Когда путешествуешь по миру, приходится слышать много чепухи. Например, что Франции конец, что французы никуда не годятся, взгляните на их политику, посмотрите, как развалилась их страна, никогда больше французам не быть великим народом. Я лежала на своей койке и думала, что любой, кто так говорит или считает, – глупец. Хотите узнать, насколько он глуп? Приезжайте в Италию.

Первое госпитальное судно[41]

Июнь 1944 года

Четыреста двадцать две койки, накрытых новыми одеялами, и светлая, чистая, хорошо оборудованная операционная, которую еще ни разу не использовали. На палубах – огромные металлические контейнеры с надписью «Цельная кровь». Бутылки с плазмой, запасы лекарств, тюки бинтов – всё на своих местах. Все готово, и в любой момент большое пустое госпитальное судно отправится во Францию.

Наш корабль сверкал мучительной белизной. Бесчисленные суда, сгрудившиеся в этом английском порту, где готовилась высадка в Нормандии, выкрасили в серый или камуфляжный цвета – совершенно логичная идея. Мы же, напротив, выглядели легкой добычей: снежно-белый корабль с зеленой линией по бортам ниже палубных перил и множеством только что нарисованных красных крестов на корпусе и на палубе.

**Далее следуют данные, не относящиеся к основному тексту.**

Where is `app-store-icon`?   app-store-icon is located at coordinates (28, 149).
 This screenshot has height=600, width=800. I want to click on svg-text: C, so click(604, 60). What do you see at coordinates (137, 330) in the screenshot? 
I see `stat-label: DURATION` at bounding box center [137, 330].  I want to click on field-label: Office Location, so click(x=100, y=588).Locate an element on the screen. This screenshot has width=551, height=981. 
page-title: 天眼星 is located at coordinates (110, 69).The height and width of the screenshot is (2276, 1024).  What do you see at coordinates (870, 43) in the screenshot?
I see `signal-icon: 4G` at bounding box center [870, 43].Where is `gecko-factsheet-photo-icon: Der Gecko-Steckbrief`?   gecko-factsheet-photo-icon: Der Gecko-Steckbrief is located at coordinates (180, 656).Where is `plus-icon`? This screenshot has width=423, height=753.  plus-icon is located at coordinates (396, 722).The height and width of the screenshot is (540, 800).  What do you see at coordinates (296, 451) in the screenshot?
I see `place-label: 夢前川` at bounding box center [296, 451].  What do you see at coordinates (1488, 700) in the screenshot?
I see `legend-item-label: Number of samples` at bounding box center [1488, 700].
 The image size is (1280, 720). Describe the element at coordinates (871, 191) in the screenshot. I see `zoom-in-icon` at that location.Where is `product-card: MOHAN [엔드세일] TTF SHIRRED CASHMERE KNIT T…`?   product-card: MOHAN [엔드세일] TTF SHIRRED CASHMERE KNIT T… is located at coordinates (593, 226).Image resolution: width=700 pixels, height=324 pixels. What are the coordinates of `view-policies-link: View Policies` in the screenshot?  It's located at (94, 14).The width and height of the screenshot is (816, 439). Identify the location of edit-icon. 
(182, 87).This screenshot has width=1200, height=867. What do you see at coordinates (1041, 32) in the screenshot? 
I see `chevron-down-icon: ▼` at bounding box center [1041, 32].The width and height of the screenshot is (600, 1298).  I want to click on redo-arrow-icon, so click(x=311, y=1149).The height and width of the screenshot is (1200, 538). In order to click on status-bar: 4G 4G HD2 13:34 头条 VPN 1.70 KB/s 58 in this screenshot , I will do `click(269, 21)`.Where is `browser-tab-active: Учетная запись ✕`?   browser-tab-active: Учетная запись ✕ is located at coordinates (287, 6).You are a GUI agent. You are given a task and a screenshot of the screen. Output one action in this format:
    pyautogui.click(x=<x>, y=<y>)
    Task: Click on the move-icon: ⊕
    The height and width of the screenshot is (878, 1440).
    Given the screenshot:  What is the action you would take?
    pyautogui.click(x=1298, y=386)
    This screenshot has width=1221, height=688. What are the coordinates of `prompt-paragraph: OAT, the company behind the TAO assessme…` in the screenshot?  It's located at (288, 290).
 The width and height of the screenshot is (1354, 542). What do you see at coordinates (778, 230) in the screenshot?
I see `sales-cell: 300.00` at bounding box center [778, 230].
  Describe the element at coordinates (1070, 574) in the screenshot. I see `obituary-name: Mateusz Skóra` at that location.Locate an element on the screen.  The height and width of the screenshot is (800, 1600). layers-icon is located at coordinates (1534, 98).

Нам предстояло идти по морю без сопровождения, ни у кого на борту не было даже пистолета. Ни экипаж с офицерами (англичане), ни медперсонал (американцы) не имели ни малейшего представления, что произойдет с большим заметным белым кораблем, когда он окажется в зоне боевых действий, хотя все знали, что такие корабли подпадают под защиту Женевской конвенции, и меланхолично надеялись, что немцы отнесутся к этому всерьез.

На борту было шесть медсестер. Они приехали из Техаса, Мичигана, Калифорнии и Висконсина, их подготовка к этой командировке закончилась каких-то три недели назад. Их готовили к работе в санитарных поездах, что подразумевало уход за ранеными в нормальных, устойчивых железнодорожных вагонах, которые медленно едут по зеленой сельской Англии. Вместо этого они оказались на корабле, и им предстояло пересечь темные зеленые воды холодного Ла-Манша. Такая внезапная смена планов – обыденная часть работы, и каждая из медсестер в своей манере, со всем возможным достоинством справилась с мрачным ожиданием неизведанного. Их поведение было по-настоящему достойным, учитывая, что никто из всех находящихся на борту до этого ни разу в жизни не ходил на госпитальном судне, так что полезного опыта им крайне не хватало.